The second coroutine, LoadAndPlayAudio(), does not actually play the audio; it just sets a bool so show that the audio has been downloaded and is ready to play.

IEnumerator LoadAndPlayAudio(string url) {
    using (UnityWebRequest www = UnityWebRequestMultimedia.GetAudioClip(url, AudioType.MPEG))
        yield return www.SendWebRequest();

        if (www.isNetworkError)
            AudioClip myClip = DownloadHandlerAudioClip.GetContent(www);
            audioSource.clip = myClip;
            readyToPlay = true;
    yield return null;

Finally, for the purpose of testing, I just check in Update() if readyToPlay is true. Of course in the future I will change this to some type of event listener.

With some time to spare I was able to attempt to play the audio from the small ear speaker on the device. I won’t lie, I went ahead and found some code that manipulates the speakers used on Android. You can find it here. All I had to do was use the ToggleMode() function provided in that link.

My codebase is starting to get really messy, though, with all of these tests. I will definitely have to spend a day or two cleaning up all of the unused things I’ve downloaded and played with and ensure that the code all follows the same conventions. Cleanliness is important; I expect in a few weeks time I won’t be able to read the code I’ve written today, if it stays how it is!


For the final day of the week I met with my supervisor to discuss progress and look ahead at the project timeline. I also got some very useful feedback from my internal supervisor on my project proposal.

Given how much I’ve learned since I wrote the proposal, I’ll definitely have material to respond to the feedback and make a strong project plan.

In the meantime I composed a temporary set of deadlines for myself:

  • AR development: initial (ugly but functional MVP) prototype. 18/06/2019
    • Functionality for saving/loading AR objects is implemented
    • Audio files can be attached to digital objects
    • Everything has been tested in the garden.
  • Literature review, first draft. Week of 18/06/2019.
  • Once these things have been completed, I’d like to take some time making a lot of the design decisions, such as:
    • What form the objects will take (3D models)
    • What (type of) content will be in the audio messages
    • Where the objects will be placed in the garden
    • User interface features
  • In an ideal world, these decisions could be made and implemented by the following week (25/06/2019). However, we should at least expect that it would take another week (02/07/2019).

This would leave about seven weeks remaining for testing, writing, and revising.

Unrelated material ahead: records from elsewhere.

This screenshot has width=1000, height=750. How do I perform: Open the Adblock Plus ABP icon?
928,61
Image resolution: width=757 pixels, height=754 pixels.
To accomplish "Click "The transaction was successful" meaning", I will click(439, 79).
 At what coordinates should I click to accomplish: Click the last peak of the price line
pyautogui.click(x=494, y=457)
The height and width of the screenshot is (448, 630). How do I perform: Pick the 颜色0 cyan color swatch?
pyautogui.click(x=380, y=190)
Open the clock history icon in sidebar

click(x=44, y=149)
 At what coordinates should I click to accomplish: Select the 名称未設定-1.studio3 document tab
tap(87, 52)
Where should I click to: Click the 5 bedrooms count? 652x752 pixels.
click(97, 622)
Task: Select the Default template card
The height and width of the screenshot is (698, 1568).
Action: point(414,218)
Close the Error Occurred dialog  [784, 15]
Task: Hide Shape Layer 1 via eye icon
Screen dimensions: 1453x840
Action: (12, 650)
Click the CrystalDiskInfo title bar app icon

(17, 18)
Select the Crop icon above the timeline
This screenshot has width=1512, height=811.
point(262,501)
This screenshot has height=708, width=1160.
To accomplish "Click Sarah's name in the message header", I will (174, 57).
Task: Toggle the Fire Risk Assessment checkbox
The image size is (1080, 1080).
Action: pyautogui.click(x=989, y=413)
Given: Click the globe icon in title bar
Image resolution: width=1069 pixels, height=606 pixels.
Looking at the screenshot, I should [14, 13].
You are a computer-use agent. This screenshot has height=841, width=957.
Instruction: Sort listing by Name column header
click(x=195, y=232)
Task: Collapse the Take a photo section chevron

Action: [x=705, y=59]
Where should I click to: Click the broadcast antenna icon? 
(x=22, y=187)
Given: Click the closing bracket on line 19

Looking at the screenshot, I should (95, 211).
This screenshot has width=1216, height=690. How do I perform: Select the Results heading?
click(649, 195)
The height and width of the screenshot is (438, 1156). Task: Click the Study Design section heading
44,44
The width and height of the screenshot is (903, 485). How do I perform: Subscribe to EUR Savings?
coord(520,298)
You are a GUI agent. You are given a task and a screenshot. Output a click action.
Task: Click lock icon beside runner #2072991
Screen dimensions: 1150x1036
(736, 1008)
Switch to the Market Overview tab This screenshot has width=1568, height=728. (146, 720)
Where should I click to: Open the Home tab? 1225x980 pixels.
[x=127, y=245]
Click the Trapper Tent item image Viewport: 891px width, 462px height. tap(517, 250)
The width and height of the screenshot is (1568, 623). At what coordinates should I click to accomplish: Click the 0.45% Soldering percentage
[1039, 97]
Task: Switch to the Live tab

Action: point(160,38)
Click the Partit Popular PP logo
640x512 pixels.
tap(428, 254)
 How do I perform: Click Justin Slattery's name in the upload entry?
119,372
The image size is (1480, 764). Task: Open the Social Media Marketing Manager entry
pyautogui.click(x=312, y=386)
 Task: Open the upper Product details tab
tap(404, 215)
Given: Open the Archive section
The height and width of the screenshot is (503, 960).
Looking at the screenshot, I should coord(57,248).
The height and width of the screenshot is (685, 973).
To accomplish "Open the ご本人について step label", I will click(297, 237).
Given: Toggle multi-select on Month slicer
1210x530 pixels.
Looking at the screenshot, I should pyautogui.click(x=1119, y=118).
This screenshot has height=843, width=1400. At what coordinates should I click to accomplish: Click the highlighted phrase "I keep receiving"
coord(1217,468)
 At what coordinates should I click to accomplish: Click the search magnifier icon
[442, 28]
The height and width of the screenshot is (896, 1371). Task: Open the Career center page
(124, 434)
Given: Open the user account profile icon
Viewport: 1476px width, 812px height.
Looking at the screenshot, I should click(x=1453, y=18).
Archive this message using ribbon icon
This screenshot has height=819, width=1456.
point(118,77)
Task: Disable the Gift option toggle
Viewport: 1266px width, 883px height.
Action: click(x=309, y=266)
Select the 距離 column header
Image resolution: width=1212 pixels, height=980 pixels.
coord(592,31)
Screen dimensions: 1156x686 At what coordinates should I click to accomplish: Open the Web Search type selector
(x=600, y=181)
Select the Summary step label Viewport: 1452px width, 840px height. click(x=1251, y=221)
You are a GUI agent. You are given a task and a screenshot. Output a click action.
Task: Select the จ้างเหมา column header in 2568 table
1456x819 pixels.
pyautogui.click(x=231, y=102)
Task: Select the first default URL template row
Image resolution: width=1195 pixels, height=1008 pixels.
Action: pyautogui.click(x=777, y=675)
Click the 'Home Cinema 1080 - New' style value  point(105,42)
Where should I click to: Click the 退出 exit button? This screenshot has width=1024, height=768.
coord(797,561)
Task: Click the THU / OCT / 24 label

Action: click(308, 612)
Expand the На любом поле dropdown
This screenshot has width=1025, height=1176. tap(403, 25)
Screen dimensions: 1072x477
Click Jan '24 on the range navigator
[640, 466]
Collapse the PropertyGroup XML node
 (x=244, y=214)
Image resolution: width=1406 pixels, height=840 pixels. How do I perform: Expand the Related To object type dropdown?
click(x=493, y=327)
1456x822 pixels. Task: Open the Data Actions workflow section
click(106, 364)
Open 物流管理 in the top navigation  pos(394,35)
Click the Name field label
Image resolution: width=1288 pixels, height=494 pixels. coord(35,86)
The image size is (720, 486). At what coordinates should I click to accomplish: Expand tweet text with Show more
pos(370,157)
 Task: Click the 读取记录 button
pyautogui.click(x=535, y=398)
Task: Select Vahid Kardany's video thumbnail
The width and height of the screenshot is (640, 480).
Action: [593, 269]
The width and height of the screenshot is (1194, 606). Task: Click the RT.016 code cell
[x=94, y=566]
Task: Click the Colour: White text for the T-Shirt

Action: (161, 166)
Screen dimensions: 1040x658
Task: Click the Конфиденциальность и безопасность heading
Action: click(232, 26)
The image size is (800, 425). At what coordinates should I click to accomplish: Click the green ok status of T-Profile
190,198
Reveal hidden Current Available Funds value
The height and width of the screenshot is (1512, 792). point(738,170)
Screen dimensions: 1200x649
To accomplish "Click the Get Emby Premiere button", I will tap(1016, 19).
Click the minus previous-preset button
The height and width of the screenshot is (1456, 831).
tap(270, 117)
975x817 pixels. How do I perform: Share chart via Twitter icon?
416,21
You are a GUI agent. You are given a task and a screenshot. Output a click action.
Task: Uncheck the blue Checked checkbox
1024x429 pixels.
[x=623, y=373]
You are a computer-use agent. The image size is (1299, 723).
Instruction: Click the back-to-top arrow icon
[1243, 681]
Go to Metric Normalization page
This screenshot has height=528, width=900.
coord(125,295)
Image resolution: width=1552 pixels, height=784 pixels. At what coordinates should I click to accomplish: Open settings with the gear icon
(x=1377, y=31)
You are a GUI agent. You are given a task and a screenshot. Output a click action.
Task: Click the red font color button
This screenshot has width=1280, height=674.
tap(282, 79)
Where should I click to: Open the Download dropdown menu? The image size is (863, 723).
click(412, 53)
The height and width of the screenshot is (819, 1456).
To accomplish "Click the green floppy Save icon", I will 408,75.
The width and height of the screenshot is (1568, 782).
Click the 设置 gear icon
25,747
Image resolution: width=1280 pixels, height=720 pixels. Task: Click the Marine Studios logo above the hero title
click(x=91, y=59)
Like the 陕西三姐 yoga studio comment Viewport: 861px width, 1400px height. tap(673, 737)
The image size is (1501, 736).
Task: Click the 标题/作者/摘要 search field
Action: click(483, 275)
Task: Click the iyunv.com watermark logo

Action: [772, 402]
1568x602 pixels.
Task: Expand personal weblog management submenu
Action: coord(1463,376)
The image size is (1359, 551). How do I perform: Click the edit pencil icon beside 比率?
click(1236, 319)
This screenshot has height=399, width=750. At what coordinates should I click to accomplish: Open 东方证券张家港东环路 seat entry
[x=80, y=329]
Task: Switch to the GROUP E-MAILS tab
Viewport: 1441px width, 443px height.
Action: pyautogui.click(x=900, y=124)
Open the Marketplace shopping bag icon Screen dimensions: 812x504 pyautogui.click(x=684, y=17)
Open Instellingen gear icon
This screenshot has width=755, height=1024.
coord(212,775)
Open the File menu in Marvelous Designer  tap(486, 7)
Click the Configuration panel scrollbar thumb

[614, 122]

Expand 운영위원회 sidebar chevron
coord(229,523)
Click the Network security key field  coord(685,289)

Assuming I’d like to have a first draft of the dissertation written 3 weeks before the deadline (29/07/2019), this leaves 4 weeks for testing, analysis, and writing up from 02/07 to 29/07.

What a tough schedule! But I’m looking forward to the challenge, and I think it’s achievable.


Looking at this schedule and considering what I’ve achieved so far, I feel it’s a realistic appraisal. I’ve tried my best to ensure that the scope of the project is ambitious but within reason, and I think that’s been maintained for at least the last two weeks of the project.

Looking ahead, I’ll definitely have to spend some development time this week with some literature review writing in between. I’ll have to develop saving and loading the world in a way that ensures persistant locations of AR objects. If that goes smoothly, I’ll have time to look at recording audio files in Unity and using gestures to actually play the files (rather than a simple button as I have now).

Literature is fun too! I do feel that I need to step down from the philosophical world and get into some UX literature on creating questionnaire and interview questions, semiotics, and blended spaces. There’s so much to learn.